→ Reading text:
Fracture :: Daily use of antidepressants linked to increased risk of fracture in older adults

Daily use of the antidepressant medications known as selective serotonin reuptake inhibitors (SSRIs) by adults 50 years and older is associated with a doubled risk of some fractures – Archives of Internal Medicine, JAMA/Archives journal.

Depression affects about 10 percent of primary care patients in the United States, according to background information in the article. The use of SSRIs for the treatment of depressive symptoms is widespread due to the medication’s presumed favorable adverse effect profile. Past studies have found the use of these antidepressants to be associated with an increased risk of clinical fragility fracture (fractures due to falling from bed, chair or standing height), but did not reliably examine such factors as falls and bone mineral density, the authors note.

J. Brent Richards, M.D., of McGill University, Montreal, Quebec, and colleagues evaluated 5,008 community-dwelling adults 50 years and older who were followed up for over five years for incident fractures. Researchers examined the relationships between SSRI use, bone mineral density (BMD) and falls. Participants who used the medication at the beginning of the study and at year five were considered to be recurrent users. BMD of the lower spine and hip were measured at the beginning of the study. Patients were then sent a yearly questionnaire to determine if they had experienced clinical fragility fractures and all reported fractures were confirmed radiographically. Other factors such as demographic information, history of falls and medication use were all assessed.

→ Collected data:

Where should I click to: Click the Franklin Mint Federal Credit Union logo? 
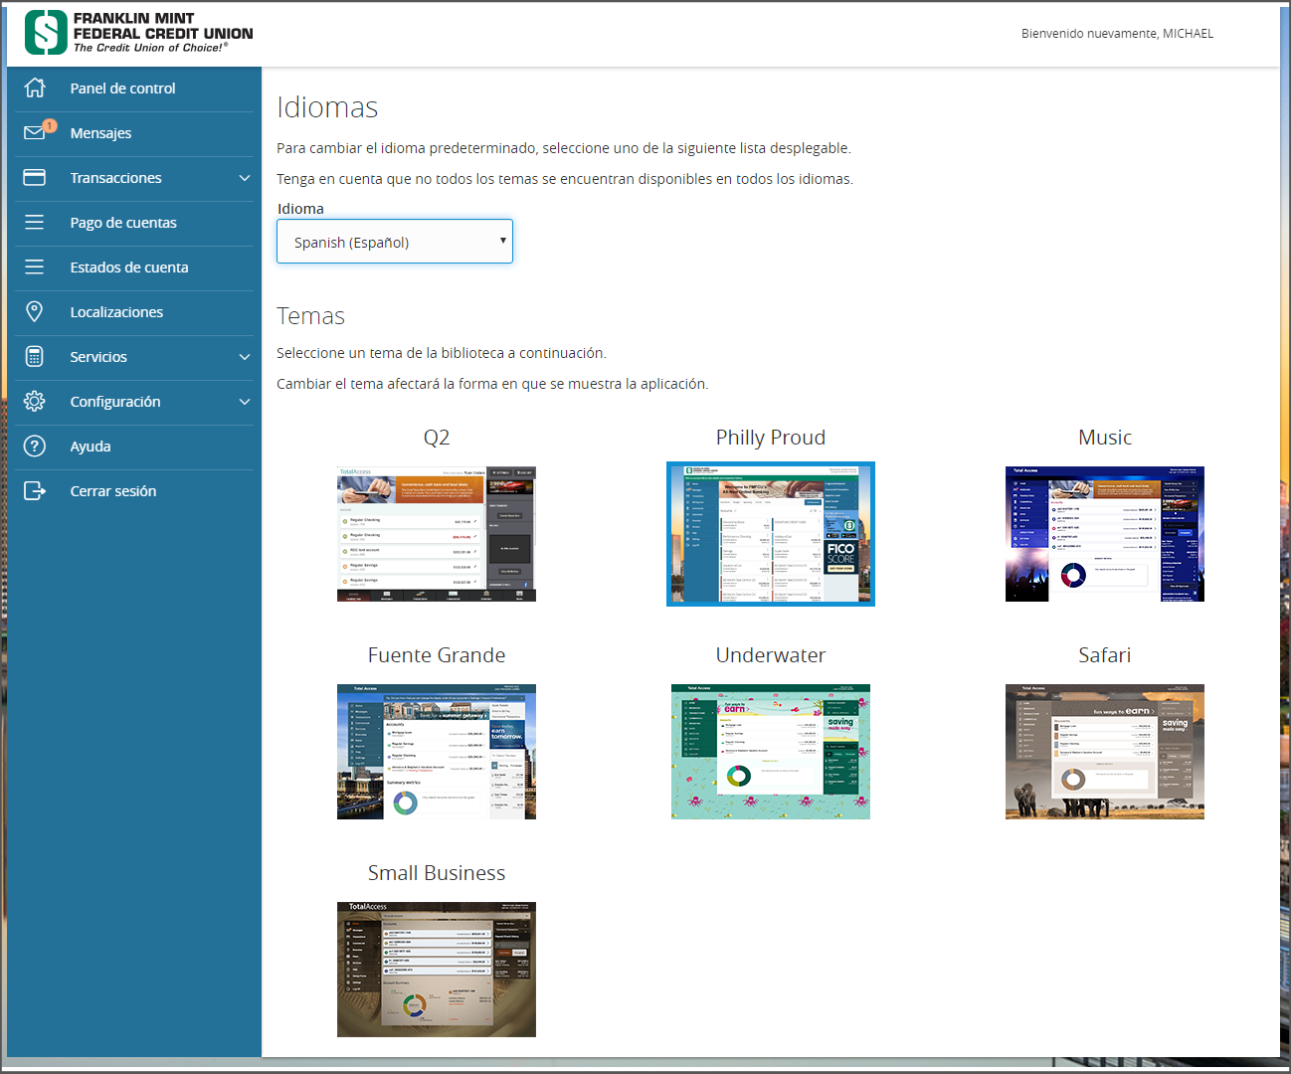click(x=139, y=33)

→ Exercise objective:
Reproduce the stretch from "Fracture :: Daily" through "Medicine, JAMA/Archives journal." in the text on antidepressants and fracture risk above.

→ Reply:
Fracture :: Daily use of antidepressants linked to increased risk of fracture in older adults

Daily use of the antidepressant medications known as selective serotonin reuptake inhibitors (SSRIs) by adults 50 years and older is associated with a doubled risk of some fractures – Archives of Internal Medicine, JAMA/Archives journal.